▸ **Goal of the exercise**
Continue the essay below about trying to choose a toothpaste without any influence from advertising, starting right after its final line, "What does it cost?"

▸ **Page extract**
»»
Can you make a free purchasing choice, without any substantial influence from promotional tactics?
Let’s imagine what it would look like.
Say you want to buy some toothpaste.
To be free of influence, you’ll need to forget all the advertising you’ve ever seen.
Luckily for our example, you recently had a nervous fit and have forgotten every toothpaste brand and ad (along with who you are).
But the moment you see a toothpaste brand again, its clever name and packaging design will start working on you. Brands are marketing contraptions designed to sway choice, and we can’t allow that. So here’s what you do.
To avoid being influenced by branding, you’ve asked a good friend to go to the supermarket on your behalf. She’s on the phone to you right now.
“There are ten brands,” she says. “Let’s call them Toothpastes A to J.”
So far, so good. But how do you choose which one? You want to make a free choice, not a random one.
What does it cost?
««
▸ **Collected data**
»»
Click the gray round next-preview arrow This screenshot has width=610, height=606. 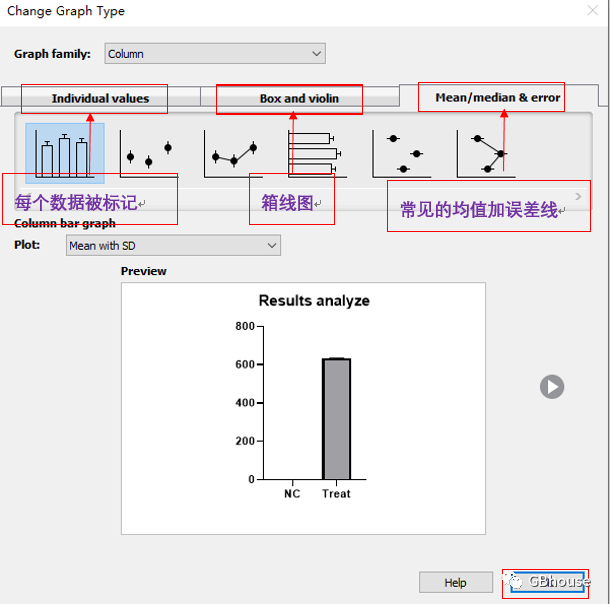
««
▸ **Task response**
“My budget is £2,” you say. “What can I get for that? Wait — stop!”
You realised just in time. When decisions are driven by price, either you accept the suggestion that a more expensive product is better, and you end up spending more; or you’re a shrewd saver, and you end up spending less. Either way, the marketer has sold you a product just by giving it a price.
What’s the difference between a £1.50 toothpaste and a £2 toothpaste? The most important difference is 50p. Price isn’t determined by the product – it’s determined by the customers whose money you want.
In this case, let’s just say all the options cost £2.
What are you buying?
“I want the best toothpaste for my money,” you say. Now we’re getting somewhere, you think: I’m being objective.
“Well…” your friend replies. “Some say they’ll whiten your teeth, some will freshen breath, and others taste great. Toothpaste A says it’s does all three.”
“Then I’ll have Toothpaste A!” you declare. “Wait — stop!”
Won’t all toothpastes taste pleasant enough? Won’t they all freshen breath and make teeth whiter, simply by virtue of cleaning your teeth? The only difference you’re really considering now is which feature the brand has emphasised in the marketing text on its packet. And the “3-in-1” message appealed the most to your analytical personality.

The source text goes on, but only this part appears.